N'avez-vous pas l'impression de valoir parfois la critique de Marie-Jo
à Nathan quand elle lui dit qu'il picole dans une décapotable et
gribouille dans des carnets juste pour se donner un genre ? Je parle toujours des livres que j'aime dans mes livres. Et Kerouac
est un de mes grands compagnons de route. Cette fois, je l'intègre plutôt
pour rigoler. Lui, Hemingway et les autres sont tellement importants
dans ma vie que je ne peux pas me comparer à eux, sinon avec dérision...
Je me rends bien compte que l'admiration que j'ai pour eux peut faire de
moi une espèce de groupie. C'est stupide, mais c'est comme ça. Alors
j'en ris.
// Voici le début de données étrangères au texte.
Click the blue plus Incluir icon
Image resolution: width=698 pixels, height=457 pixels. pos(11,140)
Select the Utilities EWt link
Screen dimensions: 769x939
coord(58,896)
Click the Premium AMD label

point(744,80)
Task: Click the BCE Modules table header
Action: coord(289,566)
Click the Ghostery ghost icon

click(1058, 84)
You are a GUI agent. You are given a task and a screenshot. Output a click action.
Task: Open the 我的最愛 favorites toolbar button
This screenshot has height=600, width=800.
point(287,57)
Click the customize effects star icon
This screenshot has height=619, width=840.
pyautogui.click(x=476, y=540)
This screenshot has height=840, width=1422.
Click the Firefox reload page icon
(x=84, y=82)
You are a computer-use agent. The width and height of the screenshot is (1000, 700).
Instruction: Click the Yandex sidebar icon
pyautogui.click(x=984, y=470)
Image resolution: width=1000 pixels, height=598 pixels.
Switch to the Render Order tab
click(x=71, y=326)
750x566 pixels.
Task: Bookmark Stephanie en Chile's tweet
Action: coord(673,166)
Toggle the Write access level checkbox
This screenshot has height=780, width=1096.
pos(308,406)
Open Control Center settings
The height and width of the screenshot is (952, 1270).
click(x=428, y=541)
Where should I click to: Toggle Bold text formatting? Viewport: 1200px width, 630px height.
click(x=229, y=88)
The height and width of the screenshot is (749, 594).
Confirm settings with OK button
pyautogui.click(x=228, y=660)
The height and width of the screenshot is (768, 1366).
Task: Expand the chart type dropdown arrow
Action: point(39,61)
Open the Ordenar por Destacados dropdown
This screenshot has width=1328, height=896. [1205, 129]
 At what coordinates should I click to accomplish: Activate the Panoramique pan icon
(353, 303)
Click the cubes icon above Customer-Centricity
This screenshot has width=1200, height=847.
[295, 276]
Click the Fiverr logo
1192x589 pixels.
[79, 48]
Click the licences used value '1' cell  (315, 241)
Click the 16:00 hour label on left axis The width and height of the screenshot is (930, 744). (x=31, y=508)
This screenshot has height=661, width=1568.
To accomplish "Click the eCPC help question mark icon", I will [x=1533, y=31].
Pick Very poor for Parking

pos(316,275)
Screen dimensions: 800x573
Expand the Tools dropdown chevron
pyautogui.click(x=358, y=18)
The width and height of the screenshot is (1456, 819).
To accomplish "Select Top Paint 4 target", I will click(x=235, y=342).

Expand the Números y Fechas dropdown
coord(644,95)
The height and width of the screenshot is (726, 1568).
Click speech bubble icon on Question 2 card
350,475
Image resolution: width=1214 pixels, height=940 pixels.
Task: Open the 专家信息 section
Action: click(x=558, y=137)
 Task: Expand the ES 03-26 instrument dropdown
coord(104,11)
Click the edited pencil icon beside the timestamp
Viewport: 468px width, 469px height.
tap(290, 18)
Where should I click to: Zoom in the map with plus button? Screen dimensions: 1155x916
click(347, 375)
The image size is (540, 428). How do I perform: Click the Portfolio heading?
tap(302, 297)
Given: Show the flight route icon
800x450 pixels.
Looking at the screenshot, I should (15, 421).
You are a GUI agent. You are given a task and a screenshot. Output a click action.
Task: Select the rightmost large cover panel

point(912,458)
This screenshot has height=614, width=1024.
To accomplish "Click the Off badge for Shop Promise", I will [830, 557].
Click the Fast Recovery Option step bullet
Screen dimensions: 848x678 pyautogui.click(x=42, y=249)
C'est aussi pour rigoler que vous épinglez Catherine
Millet ? N'est-ce pas plutôt parce qu'elle vous vole votre public
en parlant de sexe ? Je n'écris pas tant que ça sur le sexe... Mais oui, j'ai mis
Catherine Millet dans mon roman pour m'amuser, et dire un peu ce que
j'en pensais. Quand elle se contentait de dire qu'elle avait écrit son
livre parce qu'une femme ne doit pas rougir de sa vie sexuelle, ça
allait. Mais quand elle s'est mise à parler de l'« écriture
blanche » qu'elle apportait, je n'ai plus été d'accord. L'écriture de votre dernier roman a un petit côté désabusé,
comme si vous manquiez de passion. On dirait que vous écrivez sans désir,
au même titre que Nathan est prêt à tirer à pile ou face s'il doit
choisir entre ses femmes... Je suis beaucoup moins persuadé qu'avant que la passion est un bon
outil pour écrire. Je ne suis pas sûr que l'énergie à tout prix soit
un bon moteur littéraire. Certaines pages de Kerouac me semblent trop
lyriques, violentes, puissantes. Il y a presque trop de souffle... Je
suis plus attiré pour le moment par des écrivains de la rétention,
tels que Carver ou Christian Gailly. J'essaye de me situer entre les
deux. Mais c'est peut-être vrai qu'on peut faire un parallèle avec
Nathan, incapable de choisir une femme plutôt que l'autre parce que ça
signifie de toute façon en rejeter une. Nathan et Marie-Jo, les flics narrateurs de votre roman, sont à
la fois nostalgiques et confrontés au présent... Ils ont des problèmes de passé, mais leur métier et leur vie privée
les obligent à prendre en compte le monde comme il va. Nous sommes en
ce moment à une période charnière entre présent et avenir. Ce temps
de passage est forcément chaotique et incertain. Les grandes
oppositions ne sont plus la gauche et la droite, mais l'ouverture ou le
repli. Allons-nous ou pas fermer les yeux sur tous ces gens qui meurent
aux quatre coins sur la planète ? Votre roman doit se passer en Europe, vu qu'on y paye en euros, et
il se situe dans une ville traversée par un fleuve. Mais à part ça...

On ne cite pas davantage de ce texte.